◆ **WORK REQUIRED**
Show every line from the data below that includes "settings".

:: DATA TO PROCESS ::

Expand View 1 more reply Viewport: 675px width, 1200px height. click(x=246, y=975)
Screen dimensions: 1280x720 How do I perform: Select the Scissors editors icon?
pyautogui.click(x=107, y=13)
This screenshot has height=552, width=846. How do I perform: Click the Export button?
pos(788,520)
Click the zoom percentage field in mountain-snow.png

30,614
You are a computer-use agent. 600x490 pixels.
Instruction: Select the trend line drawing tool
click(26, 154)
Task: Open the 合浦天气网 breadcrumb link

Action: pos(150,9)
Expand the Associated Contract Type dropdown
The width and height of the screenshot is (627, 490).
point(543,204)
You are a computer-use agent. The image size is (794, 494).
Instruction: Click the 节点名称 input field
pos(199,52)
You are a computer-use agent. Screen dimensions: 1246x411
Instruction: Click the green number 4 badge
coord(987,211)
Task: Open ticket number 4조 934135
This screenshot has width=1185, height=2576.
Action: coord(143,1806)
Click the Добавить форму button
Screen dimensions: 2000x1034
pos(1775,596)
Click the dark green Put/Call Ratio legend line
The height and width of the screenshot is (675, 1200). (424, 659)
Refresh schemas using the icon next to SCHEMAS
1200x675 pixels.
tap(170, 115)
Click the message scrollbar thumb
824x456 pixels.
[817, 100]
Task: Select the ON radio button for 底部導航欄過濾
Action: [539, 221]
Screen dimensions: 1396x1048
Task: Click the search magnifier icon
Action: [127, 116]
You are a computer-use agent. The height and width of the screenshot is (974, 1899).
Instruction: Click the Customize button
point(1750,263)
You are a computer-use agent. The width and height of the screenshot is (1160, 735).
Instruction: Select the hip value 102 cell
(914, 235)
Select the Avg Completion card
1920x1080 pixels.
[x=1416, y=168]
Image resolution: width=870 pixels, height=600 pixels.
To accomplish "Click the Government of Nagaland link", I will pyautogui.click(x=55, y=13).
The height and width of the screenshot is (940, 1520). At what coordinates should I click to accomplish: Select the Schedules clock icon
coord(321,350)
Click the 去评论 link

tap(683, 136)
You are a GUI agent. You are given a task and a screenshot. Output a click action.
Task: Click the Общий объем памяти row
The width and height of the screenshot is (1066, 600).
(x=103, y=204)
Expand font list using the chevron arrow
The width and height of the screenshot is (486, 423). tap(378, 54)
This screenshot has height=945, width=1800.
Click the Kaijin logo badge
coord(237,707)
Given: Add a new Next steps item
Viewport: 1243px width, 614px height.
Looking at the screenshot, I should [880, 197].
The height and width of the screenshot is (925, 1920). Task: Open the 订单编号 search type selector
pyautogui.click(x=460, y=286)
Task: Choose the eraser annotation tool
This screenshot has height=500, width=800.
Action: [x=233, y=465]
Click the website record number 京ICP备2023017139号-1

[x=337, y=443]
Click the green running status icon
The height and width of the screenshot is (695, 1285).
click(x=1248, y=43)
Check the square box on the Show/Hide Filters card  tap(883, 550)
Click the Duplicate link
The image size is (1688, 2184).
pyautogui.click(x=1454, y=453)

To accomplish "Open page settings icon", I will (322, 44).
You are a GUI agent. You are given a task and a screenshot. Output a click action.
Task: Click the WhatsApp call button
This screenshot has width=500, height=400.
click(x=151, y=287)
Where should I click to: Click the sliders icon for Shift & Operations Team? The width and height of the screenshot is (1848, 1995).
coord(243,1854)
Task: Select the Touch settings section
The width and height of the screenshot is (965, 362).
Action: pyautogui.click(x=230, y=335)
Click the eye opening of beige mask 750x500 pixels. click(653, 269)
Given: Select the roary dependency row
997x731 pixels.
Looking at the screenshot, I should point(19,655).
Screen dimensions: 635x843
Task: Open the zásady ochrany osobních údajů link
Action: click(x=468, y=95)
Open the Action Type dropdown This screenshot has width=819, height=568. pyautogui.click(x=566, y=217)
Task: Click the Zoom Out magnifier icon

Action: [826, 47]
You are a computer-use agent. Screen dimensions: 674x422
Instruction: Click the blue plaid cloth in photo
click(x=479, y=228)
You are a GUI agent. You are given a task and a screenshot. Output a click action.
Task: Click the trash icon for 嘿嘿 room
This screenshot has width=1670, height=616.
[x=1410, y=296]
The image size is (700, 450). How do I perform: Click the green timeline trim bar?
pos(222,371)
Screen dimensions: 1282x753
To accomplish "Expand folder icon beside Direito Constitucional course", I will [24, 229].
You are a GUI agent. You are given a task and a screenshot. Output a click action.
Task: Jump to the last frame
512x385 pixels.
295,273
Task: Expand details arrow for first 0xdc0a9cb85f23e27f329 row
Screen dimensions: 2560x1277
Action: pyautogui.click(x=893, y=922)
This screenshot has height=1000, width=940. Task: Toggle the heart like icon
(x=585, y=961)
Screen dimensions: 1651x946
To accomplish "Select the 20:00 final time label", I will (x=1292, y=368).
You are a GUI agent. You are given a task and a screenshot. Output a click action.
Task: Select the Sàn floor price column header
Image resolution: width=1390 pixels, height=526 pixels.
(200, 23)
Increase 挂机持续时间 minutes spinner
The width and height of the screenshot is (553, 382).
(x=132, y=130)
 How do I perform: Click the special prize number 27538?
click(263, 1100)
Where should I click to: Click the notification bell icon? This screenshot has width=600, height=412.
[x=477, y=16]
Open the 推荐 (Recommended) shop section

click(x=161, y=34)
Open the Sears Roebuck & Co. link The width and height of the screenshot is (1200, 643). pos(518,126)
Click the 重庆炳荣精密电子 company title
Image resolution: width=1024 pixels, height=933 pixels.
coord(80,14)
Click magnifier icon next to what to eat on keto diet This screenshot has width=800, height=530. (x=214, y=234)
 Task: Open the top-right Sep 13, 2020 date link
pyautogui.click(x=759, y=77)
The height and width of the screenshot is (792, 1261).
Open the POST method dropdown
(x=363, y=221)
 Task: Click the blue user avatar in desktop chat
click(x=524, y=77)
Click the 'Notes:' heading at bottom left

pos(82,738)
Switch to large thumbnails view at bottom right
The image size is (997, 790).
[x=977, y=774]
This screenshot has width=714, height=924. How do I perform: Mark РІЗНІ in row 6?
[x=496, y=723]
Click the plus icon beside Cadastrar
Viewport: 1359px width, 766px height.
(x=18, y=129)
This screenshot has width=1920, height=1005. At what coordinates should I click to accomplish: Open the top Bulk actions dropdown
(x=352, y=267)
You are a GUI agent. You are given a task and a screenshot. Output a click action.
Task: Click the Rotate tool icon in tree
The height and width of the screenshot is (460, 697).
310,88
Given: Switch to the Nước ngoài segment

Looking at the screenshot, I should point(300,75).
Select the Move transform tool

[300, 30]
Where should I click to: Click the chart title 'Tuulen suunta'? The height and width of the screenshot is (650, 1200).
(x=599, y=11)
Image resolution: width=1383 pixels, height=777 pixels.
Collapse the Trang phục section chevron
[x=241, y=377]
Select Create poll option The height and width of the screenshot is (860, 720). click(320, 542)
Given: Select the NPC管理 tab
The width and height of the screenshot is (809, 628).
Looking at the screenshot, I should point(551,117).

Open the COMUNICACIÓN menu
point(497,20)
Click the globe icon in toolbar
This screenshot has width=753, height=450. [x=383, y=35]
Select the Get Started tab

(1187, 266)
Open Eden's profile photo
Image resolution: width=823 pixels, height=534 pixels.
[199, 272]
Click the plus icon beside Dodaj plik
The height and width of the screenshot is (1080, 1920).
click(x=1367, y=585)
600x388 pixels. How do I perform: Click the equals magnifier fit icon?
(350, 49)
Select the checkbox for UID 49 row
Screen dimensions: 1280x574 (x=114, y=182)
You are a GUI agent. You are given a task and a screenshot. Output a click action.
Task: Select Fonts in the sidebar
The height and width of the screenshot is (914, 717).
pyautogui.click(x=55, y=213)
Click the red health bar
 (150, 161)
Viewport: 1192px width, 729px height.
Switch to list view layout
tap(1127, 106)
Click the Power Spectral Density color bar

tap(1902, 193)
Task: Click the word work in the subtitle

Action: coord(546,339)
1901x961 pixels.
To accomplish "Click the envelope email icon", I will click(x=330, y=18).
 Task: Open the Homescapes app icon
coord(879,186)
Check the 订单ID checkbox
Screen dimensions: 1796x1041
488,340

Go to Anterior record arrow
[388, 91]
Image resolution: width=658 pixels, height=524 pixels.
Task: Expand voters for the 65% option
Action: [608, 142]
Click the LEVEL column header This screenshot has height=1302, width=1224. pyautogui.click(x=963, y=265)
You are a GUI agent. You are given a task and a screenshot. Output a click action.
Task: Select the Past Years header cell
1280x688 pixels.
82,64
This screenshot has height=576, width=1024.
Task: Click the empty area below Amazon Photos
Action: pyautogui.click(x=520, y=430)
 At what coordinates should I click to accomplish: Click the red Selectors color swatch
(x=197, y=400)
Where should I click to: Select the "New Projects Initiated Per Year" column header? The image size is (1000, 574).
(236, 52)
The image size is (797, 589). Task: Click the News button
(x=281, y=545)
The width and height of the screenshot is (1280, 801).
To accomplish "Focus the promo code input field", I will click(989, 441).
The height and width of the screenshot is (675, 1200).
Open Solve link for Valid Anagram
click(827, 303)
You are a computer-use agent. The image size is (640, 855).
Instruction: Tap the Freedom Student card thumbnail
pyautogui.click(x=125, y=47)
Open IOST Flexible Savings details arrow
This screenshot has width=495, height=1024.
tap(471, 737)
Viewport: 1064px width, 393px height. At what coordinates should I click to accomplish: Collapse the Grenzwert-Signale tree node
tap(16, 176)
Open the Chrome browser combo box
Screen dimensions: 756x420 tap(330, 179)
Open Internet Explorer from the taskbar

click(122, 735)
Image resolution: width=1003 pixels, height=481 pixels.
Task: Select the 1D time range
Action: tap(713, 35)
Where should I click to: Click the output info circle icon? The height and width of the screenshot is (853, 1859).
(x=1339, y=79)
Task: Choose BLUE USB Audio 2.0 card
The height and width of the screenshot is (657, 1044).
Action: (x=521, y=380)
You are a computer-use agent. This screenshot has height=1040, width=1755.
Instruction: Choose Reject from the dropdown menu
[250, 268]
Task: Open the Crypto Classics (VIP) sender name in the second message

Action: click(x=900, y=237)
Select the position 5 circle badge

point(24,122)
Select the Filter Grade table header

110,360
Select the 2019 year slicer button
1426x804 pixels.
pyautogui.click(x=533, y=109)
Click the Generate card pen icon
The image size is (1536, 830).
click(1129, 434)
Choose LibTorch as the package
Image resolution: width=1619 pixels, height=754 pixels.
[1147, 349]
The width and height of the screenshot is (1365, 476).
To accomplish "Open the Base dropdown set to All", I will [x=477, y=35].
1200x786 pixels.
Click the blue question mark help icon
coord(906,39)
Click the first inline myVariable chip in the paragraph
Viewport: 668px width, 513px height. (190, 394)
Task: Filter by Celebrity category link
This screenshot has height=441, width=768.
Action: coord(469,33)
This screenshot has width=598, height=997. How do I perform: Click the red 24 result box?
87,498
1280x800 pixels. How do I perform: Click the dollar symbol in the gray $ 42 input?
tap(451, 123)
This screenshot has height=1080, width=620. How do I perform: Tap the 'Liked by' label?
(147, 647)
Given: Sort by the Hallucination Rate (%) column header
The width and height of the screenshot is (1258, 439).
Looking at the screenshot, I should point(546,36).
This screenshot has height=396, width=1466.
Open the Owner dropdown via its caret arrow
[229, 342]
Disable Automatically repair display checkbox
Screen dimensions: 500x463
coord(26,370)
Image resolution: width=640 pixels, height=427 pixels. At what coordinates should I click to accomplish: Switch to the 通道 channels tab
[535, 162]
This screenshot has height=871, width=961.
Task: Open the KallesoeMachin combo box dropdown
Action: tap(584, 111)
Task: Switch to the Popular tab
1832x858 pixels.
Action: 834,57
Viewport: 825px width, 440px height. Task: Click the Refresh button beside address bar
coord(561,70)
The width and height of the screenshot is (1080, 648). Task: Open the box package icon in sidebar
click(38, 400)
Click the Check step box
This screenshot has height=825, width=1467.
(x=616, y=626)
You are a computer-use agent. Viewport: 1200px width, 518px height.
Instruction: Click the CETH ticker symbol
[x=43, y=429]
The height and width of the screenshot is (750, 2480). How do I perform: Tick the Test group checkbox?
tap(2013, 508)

:::

◆ **SOLVED EXERCISE**
To accomplish "Open page settings icon", I will (322, 44).
Task: Select the Touch settings section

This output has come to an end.